[quant] Add IR related recommendations for Quantizer tutorial #2608

jerryzh168 · 2023-10-16T20:05:18Z

Summary:
att

Test Plan:
CI

Reviewers:

Subscribers:

Tasks:

Tags:

Fixes #ISSUE_NUMBER

Description

Checklist

The issue that is being fixed is referred in the description (see above "Fixes #ISSUE_NUMBER")
Only one issue is addressed in this pull request
Labels from the issue that this PR is fixing are added to this pull request
No unnecessary issues are included into this pull request.

pytorch-bot · 2023-10-16T20:05:22Z

🔗 Helpful Links

🧪 See artifacts and rendered test results at hud.pytorch.org/pr/pytorch/tutorials/2608

📄 Preview Python docs built from this PR

Note: Links to docs will display an error until the docs builds have been completed.

✅ No Failures

As of commit 970227a with merge base 4e25f97 ():
💚 Looks good so far! There are no failures yet. 💚

This comment was automatically generated by Dr. CI and updates every 15 minutes.

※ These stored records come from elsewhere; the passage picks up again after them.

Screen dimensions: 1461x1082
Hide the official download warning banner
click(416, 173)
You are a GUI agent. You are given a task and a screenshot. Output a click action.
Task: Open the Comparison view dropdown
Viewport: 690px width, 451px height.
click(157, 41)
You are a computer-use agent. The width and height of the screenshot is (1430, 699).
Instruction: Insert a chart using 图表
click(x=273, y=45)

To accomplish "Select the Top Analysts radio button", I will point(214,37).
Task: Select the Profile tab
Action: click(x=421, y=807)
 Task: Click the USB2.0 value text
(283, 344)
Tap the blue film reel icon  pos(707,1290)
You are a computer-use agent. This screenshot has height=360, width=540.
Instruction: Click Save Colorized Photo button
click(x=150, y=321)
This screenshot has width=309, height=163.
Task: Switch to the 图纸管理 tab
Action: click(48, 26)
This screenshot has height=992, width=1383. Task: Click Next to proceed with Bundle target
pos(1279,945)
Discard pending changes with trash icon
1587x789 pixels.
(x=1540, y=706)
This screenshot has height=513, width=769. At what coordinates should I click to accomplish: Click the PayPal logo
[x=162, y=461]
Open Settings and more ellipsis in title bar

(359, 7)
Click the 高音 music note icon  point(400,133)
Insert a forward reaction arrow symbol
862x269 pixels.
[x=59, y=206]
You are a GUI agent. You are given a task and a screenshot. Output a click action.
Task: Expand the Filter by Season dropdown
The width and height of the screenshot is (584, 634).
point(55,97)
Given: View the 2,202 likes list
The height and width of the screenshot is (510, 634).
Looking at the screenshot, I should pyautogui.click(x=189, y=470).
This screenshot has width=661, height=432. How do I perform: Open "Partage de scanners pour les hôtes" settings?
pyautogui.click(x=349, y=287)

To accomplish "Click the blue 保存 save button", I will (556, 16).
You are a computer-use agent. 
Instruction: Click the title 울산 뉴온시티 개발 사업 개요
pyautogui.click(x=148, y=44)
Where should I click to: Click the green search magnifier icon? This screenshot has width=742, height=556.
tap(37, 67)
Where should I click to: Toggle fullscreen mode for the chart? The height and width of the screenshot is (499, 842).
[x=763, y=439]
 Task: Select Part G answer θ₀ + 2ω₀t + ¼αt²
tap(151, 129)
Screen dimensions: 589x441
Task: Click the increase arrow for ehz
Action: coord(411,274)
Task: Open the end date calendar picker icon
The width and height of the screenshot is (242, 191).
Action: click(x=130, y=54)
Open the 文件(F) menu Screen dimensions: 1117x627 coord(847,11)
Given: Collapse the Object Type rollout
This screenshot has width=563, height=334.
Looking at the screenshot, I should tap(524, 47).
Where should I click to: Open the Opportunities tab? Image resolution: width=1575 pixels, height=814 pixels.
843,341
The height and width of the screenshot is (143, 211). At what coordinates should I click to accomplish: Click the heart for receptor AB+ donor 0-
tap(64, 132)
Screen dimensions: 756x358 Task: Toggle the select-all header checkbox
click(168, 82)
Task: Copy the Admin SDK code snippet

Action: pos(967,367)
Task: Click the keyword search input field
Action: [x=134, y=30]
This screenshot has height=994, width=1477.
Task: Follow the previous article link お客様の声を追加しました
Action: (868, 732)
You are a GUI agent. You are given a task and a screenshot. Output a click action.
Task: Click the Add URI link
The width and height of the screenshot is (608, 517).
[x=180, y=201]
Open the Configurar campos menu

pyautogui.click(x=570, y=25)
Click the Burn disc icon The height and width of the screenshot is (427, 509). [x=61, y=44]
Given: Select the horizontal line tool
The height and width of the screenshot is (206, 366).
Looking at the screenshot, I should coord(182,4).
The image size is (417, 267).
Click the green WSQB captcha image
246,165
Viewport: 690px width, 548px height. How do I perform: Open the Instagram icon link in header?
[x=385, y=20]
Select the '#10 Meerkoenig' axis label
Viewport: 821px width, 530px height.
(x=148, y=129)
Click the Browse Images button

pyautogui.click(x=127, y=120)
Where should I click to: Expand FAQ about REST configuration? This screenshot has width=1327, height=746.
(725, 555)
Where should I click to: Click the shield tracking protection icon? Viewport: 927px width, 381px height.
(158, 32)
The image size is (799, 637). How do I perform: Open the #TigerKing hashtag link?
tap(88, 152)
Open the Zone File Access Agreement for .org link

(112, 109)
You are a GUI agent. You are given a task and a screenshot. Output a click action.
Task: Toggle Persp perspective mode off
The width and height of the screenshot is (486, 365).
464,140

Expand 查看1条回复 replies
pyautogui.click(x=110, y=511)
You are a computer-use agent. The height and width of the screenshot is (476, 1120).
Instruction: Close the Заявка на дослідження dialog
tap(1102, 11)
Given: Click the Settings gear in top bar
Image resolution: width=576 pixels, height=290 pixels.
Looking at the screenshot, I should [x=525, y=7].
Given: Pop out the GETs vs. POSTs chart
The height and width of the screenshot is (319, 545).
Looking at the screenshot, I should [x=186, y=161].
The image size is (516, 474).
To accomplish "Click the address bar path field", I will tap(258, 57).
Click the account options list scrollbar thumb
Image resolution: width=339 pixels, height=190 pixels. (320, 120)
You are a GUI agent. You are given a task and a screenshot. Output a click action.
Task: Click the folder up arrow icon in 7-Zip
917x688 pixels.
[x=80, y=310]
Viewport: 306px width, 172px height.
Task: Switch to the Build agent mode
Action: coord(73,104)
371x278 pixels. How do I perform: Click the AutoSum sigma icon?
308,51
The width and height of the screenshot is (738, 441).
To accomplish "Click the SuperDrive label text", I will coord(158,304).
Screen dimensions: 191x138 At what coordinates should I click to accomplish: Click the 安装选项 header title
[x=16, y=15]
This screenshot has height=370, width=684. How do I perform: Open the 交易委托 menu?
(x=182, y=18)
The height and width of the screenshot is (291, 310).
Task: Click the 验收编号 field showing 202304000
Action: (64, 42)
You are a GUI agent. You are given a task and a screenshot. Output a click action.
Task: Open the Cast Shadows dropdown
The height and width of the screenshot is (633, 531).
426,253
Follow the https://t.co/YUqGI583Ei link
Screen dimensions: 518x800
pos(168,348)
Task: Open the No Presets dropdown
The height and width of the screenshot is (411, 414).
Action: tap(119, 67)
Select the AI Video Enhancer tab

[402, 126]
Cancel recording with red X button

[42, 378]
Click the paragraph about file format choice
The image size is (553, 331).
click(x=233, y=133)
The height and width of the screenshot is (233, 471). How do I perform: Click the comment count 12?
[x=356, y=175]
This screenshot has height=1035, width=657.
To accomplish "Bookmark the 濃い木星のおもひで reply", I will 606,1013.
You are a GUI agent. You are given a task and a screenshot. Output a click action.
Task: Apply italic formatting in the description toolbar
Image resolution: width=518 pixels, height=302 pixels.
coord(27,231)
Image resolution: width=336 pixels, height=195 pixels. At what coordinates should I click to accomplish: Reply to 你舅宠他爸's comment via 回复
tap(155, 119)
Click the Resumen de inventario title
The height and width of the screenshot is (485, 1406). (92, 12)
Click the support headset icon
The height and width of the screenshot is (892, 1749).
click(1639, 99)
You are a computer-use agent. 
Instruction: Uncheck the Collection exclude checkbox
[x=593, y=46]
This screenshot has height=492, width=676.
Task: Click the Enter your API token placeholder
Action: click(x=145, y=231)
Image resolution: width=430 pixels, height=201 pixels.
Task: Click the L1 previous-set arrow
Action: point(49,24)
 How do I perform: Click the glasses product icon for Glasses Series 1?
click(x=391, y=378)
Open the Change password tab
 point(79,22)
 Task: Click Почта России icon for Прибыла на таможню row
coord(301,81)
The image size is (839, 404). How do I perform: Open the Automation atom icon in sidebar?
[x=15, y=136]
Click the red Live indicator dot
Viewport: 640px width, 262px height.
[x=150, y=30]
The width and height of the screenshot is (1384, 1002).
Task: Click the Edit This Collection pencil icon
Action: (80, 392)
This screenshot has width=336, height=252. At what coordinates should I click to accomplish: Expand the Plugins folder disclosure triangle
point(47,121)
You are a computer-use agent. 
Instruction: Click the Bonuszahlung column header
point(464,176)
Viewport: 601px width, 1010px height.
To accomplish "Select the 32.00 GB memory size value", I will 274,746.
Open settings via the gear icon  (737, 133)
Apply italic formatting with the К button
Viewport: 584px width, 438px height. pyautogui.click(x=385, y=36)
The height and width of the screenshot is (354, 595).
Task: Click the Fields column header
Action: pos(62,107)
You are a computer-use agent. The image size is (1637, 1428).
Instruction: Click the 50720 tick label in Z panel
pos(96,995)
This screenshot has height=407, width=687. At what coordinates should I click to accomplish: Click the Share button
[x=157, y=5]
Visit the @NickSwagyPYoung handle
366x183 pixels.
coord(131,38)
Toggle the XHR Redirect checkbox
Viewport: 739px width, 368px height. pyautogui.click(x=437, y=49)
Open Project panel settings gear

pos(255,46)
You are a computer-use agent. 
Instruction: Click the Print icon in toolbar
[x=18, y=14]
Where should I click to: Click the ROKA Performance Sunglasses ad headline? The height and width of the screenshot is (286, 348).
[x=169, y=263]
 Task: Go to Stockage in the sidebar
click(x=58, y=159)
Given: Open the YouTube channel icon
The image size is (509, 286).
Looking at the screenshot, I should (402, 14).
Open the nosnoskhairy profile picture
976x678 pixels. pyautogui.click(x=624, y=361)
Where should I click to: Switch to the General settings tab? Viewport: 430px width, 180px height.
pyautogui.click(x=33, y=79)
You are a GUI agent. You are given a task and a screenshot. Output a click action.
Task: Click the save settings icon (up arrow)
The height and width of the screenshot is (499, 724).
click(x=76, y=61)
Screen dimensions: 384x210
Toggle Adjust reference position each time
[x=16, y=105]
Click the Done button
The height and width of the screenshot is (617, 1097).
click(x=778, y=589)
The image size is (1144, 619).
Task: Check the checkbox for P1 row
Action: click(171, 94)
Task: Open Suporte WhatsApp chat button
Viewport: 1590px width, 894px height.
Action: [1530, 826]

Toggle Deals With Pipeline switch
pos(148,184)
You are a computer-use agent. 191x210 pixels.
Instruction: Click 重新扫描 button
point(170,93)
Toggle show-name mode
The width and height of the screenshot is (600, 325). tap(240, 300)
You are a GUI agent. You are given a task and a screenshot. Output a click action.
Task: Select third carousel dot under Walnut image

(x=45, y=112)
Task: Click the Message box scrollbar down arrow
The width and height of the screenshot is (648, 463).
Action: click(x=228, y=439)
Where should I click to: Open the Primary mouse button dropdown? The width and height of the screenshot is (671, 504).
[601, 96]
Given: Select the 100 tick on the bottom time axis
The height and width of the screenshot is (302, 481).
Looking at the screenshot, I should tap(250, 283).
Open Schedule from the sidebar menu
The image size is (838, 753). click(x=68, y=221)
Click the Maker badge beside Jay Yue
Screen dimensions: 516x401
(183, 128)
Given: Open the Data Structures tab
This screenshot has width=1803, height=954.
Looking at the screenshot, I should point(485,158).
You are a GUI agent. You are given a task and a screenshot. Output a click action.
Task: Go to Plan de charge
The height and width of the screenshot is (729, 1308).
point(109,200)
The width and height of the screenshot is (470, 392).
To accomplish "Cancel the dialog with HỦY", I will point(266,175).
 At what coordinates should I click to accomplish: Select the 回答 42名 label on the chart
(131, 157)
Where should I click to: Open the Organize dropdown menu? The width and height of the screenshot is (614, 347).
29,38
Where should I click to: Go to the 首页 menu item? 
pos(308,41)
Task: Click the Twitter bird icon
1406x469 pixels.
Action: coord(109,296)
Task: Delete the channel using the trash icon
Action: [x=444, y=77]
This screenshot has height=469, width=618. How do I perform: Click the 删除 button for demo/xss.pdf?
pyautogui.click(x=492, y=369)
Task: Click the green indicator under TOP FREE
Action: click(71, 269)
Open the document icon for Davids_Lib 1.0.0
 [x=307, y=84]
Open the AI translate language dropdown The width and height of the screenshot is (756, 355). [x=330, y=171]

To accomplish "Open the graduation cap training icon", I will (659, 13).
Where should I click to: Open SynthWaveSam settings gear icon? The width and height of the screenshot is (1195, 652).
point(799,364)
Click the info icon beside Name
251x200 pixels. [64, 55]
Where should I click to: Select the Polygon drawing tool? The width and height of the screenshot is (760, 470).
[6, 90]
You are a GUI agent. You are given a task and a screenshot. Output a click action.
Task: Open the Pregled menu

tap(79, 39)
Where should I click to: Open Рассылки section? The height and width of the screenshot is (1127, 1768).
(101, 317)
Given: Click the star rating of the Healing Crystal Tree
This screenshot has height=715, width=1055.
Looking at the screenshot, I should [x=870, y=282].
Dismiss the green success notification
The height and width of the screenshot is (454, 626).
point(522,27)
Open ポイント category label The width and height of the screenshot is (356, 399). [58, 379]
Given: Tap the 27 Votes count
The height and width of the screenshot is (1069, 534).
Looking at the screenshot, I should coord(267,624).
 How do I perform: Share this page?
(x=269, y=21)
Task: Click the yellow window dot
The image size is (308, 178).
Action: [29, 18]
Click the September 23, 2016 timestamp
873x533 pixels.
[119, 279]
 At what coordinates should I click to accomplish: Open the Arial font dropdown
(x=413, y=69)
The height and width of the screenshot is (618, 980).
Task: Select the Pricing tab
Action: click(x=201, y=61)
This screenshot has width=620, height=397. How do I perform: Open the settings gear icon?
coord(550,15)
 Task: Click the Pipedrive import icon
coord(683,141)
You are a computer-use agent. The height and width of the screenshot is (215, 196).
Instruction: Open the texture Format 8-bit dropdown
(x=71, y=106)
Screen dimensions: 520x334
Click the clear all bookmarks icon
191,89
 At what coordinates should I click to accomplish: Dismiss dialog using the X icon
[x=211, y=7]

Summary: att Test Plan: CI Reviewers: Subscribers: Tasks: Tags:

svekars

Some editorial nits.

prototype_source/pt2e_quantizer.rst

svekars · 2023-10-18T20:02:41Z

Can you please fix the pyspelling job?

svekars · 2023-10-18T20:04:46Z

Can someone please take a look? @ezyang @andrewor14 @SherlockNoMad @kimishpatel

andrewor14

Looks good. Just a few questions about the ordering / how this relates to our existing XNNPACKQuantizer.

prototype_source/pt2e_quantizer.rst

andrewor14 · 2023-10-18T20:31:45Z

prototype_source/pt2e_quantizer.rst

+      conv = torch.nn.functional.conv2d(x, weight, bias)
+      relu = torch.nn.functional.relu(conv)
+      # returns an additional dict that includes a map from name to node that we want to annotate
+      return relu, {"conv": conv, "relu": relu, "x": x, "weight": weight, "bias": bias}


Did we resolve the weight issue? Can we return an nn.Parameter here?

not yet, nn.Parameter is not supported. also I haven't tested if this would work for linear modules yet actually.

andrewor14 · 2023-10-18T20:34:51Z

prototype_source/pt2e_quantizer.rst

+      # annotate the nodes
+      inputs, output = _find_input_and_output(match)
+      inputs[0].users[0].meta["quantization_annotation"] = ...
+      inputs[1].users[0].meta["quantization_annotation"] = ...


Actually from reading the example (2) doesn't seem super user friendly. Should we put (3) SubgraphMatcherWithNameNodeMap at the top as the recommended way? I feel it'll handle 90% of the patterns we want to match. For something like LSTM or MHA maybe we need something more advanced like (1) and (2)

yeah I was thinking of having (3) as the recommended one, but there is actually an caveat that we are assuming some ops not being traced into multiple ops (e.g. F.linear, F.conv2d etc.)

jerryzh168 · 2023-10-18T22:20:17Z

Can you please fix the pyspelling job?

@svekars I'm not sure how to fix these actually: https://github.com/pytorch/tutorials/actions/runs/6539478971/job/17757612269?pr=2608

kimishpatel · 2023-10-19T15:39:50Z

prototype_source/pt2e_quantizer.rst

+
+2. Using ``SubgraphMatcher``
+--------------------------------
+Because of this, we recommend people to recognize the pattern through ``SubgraphMatcher``, through capturing a ``torch`` IR pattern (with the same program capture used for capturing the floating point model), instead of using the ``aten`` IR pattern directly.


who are the "people" here?

We should really just suggest alternative, rather than recommendation. When we say that quantization targets pre-dispatch aten IR, that is our contract. So the fact that, in some cases, pre-dispatch aten IR is not same as torch IR is not really quantization workflow problem but part of the export. That is the reason I feel we should really provide "examples of pattern matching". I feel recommendation feels too strong, given all the drawbacks listed below.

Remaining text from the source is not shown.